The long-ago decade of the 1950s may have a lesson for our new decade, the 2020s. Start with Ike. During a presidency the stature of which has grown steadily in the estimate of historians, Dwight Eisenhower’s success flowed from two critically important insights.
The first was that American military power and diplomatic influence was absolutely dependent on the might of the U.S. economy. The second was embodied in his justly famous Farewell Address warning that an unconstrained “military-industrial complex” could threaten both our economic strength and our democratic liberties.
A generation later Eisenhower’s wisdom was validated in a widely acclaimed book by the British historian Paul Kennedy: The Rise and Fall of the Great Powers: Economic Change and Military Conflict 1500-2000.
In this far-ranging study of five centuries of Western history, Kennedy demonstrated that economic disorder has been the invariable prelude to military and political calamity. In examining the Soviet Union and the United States he warned that both superpowers were showing symptoms of “imperial overstretch.”
Three years after the book’s appearance, the Soviet Union collapsed—largely owing to the massive failure of its economy. Thirty years later it is the United States that is manifesting acute symptoms of “imperial overstretch” via a deeply troubled economy laboring under the incompatible burdens of mountainous debt and runaway spending, compounded by a failure to recognize the limits of its power or focus on a coherent set of foreign policy objectives.
The glaring deficiencies of U.S. foreign policy and growing fragility of America’s role as leader of the West were harshly spotlighted at the recently completed G-7 Summit in England, as well as the subsequent NATO meeting in Brussels and President Biden’s first personal encounter with Russian President Vladimir Putin in Geneva.
It was the hope of the Biden Administration that the President’s first trip abroad would be a celebration of their cherished theme of “America is Back” and an opportunity to rally the world’s leading democracies in a unified stand against a “threatening rise in authoritarianism” (i.e., Russia and China).
Instead, the trip became a showcase for the weakness and divisions among America’s allies and their collective unwillingness to stand up to China in a meaningful way. As described by Stuart Lau in Politico (6/10/21) – “China is the Elephant in the Room at the G-7”- the power of the Asian giant would cast a long shadow over all the discussions among Western leaders in this seminal week in world politics.
Awkward photo-ops and highly deceptive final communiques could not conceal the signs of division and lack of focus in and around the Summit. British Prime Minister Boris Johnson and France’s President Emmanuel Macron continued sniping at each other over the relatively parochial issue of a “hard border” in Northern Ireland. When Biden urged the two to negotiate on their differences, Macron pointedly refused and further exacerbated the situation by continuing to advocate for the E.U. to pursue “strategic autonomy” from the U.S.
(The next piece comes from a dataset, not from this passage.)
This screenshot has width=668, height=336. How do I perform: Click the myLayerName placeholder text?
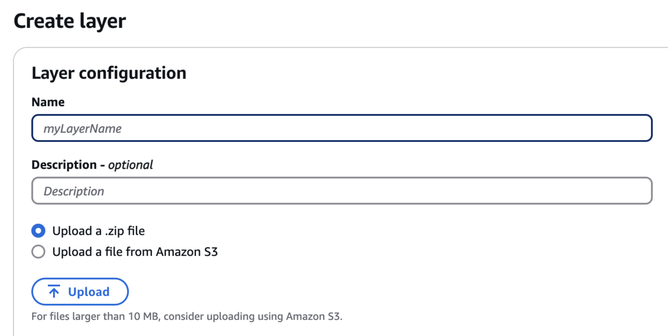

While President Biden was asserting his belief that G-7 economies “have potential to bounce back very strongly,” he was daily receiving ominous reports of growing labor shortages and surging inflation in the problematic U.S. economy.
Meanwhile a wandering bipartisan band of U.S. senators visited Georgia and Ukraine—formerly parts of the Soviet Union—offering vague but unwarranted encouragement regarding their military conflict with Russia.
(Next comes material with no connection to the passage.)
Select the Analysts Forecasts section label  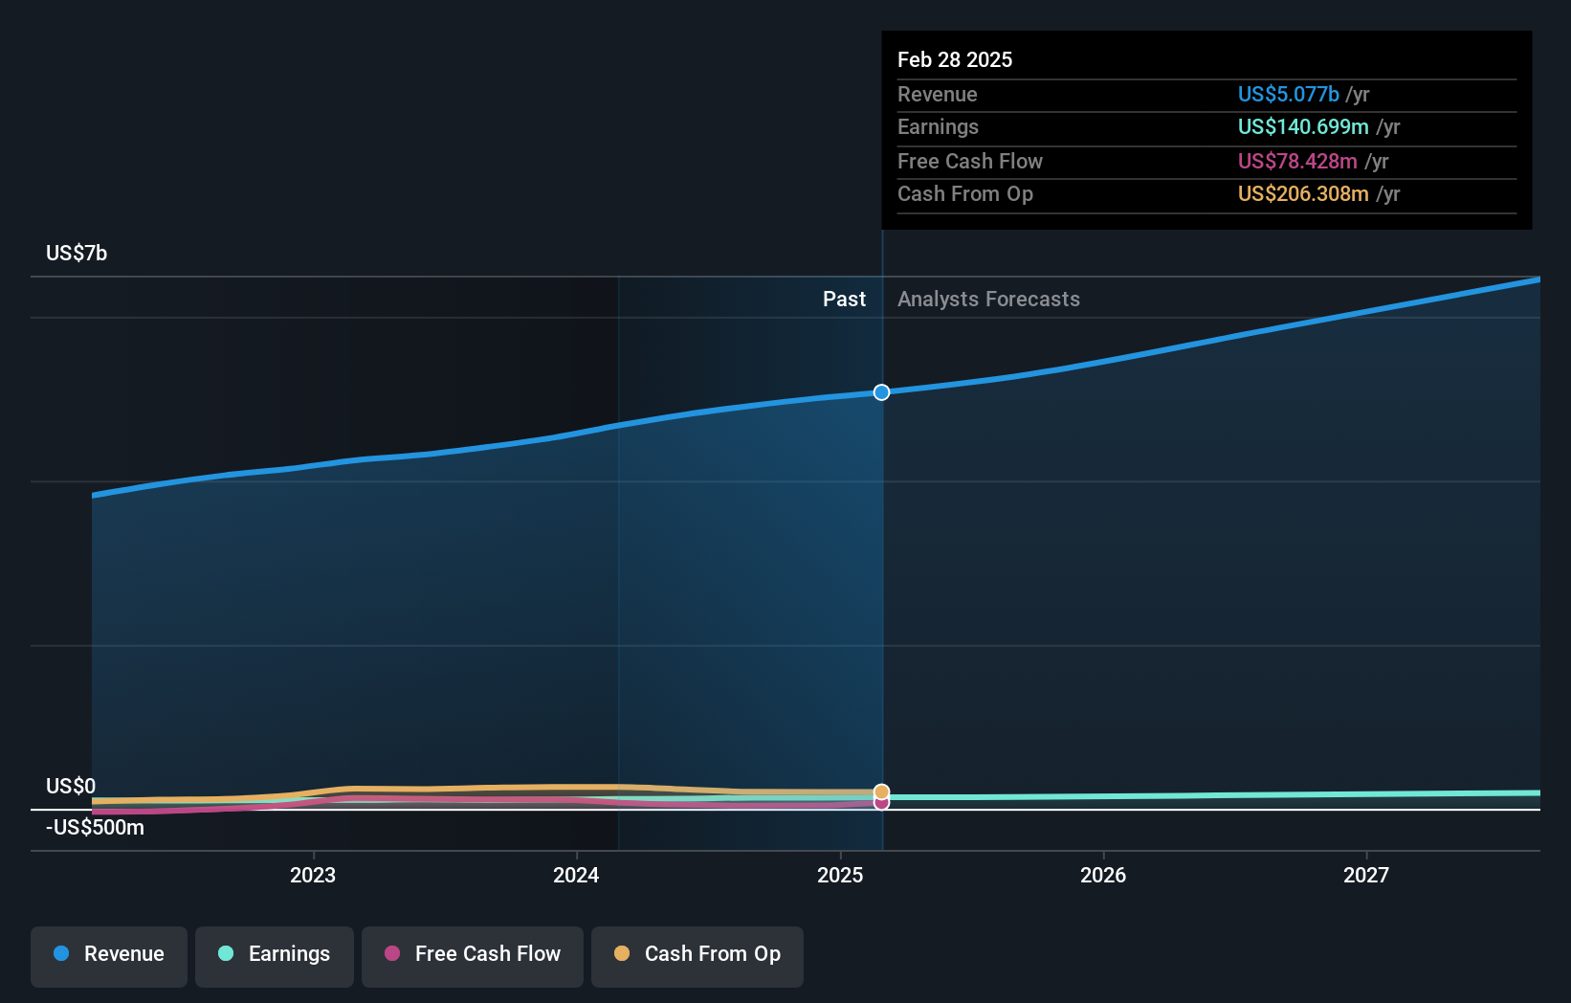pyautogui.click(x=988, y=299)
One of them -Rob Portman(R-Ohio)- published an op-ed in the Wall St. Journal urging President Biden to tell Putin that he had changed his mind and was reversing his tacit endorsement of the Nordstream 2 pipeline. This came at the very same time that German Chancellor Angela Merkel had bluntly told her allies that her country regarded the pipeline issue as closed and not a subject of further discussion.
After their one-on-one meeting mainly dealing with bogged down bilateral trade talks President Biden and Prime Minister Johnson preferred to speak of the more elevated topic of “shared values” and invite comparisons with their illustrious predecessors Franklin Roosevelt and Winston Churchill, who had come together in the darkest days of World War II to issue the historic Atlantic Charter.
Any comparison between then and now is historically impermissible and denies a stark reality. At its founding in 1975, the G-7 nations constituted 70% of the global economy – today just 40%. It is very clear that the tectonic plates undergirding the world’s economic, military, and political balance of power are shifting and the consequences--however painful for America and the West--are plain to see for all who are willing to honestly look at them.
William Moloney is a Fellow in Conservative Thought at Colorado Christian University’s Centennial Institute who studied at Oxford and the University of London and received his doctorate from Harvard University. He is a former Colorado Commissioner of Education.